Any advice would be appreciated.


----------



## canuckjill (Jun 25, 2008)

Sorry I can't give any advice. This year my cat stopped retracting her claws but she's almost 16 yrs old so I believe with her its just an age thing....Jill


----------



## magisragis (Feb 10, 2010)

Hi

I had a moggy that could not retract her claws. She was polydactyl and was also dual clawed. So, for each toe she had two claws. It was just a genetic anomalie.
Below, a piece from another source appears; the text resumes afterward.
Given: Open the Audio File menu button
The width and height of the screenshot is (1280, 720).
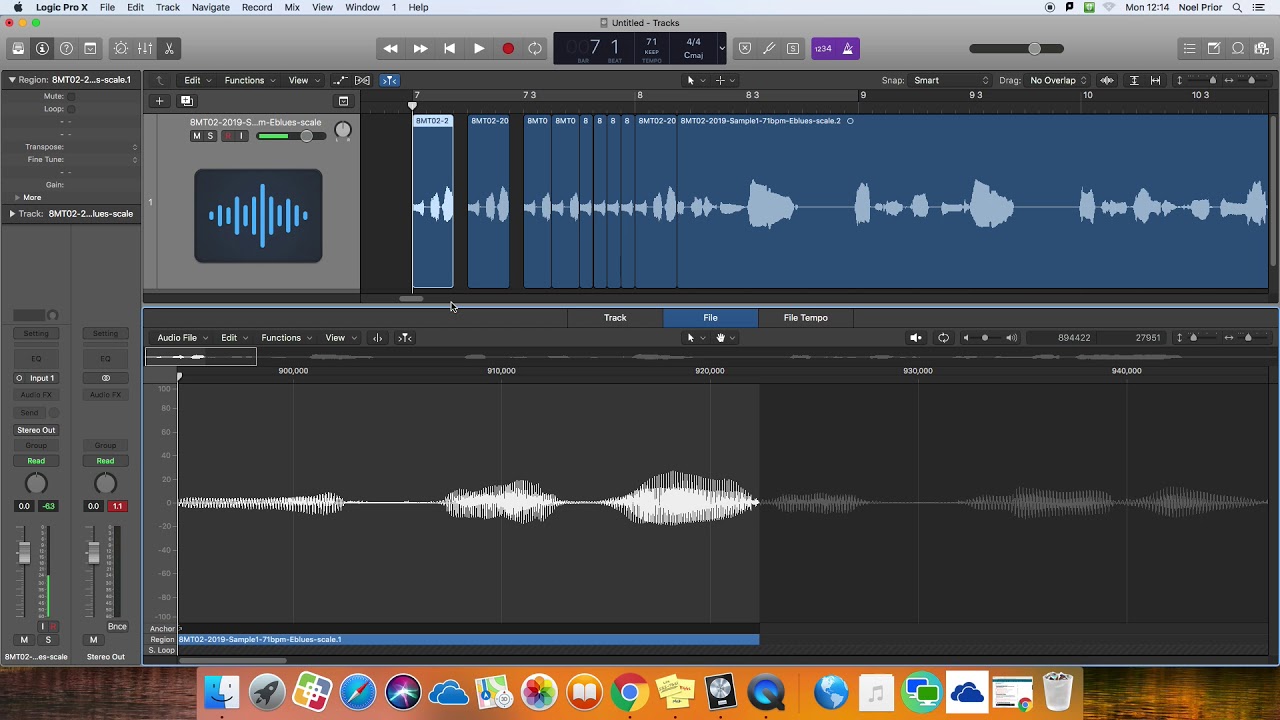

After she got out of kittenhood she did manage her claws very well. She learnt to cope with them. She could have had surgery but it would not have been very pleasant and would have been very painfull and it was only for my benefit. She was my witches cat.

Margaret


----------



## doogpoh (Jan 8, 2010)

What breeds are they i know siamese cats don't retract there back claws and there front ones only a bit. is it possible your cat has siamese in him?


----------



## starbar (Feb 12, 2010)

I dont think they are any particular breed. Both jet black, but getting the odd gray hair here and there now!! 

They are about 10 years old now, but their claws have always been like that since I got them 8 years ago. The only information the rescue place had about them was that their previous owners had been evicted and had abandoned them.  And that they had to rehomed together. Vic needs Bob, rather than the other way round.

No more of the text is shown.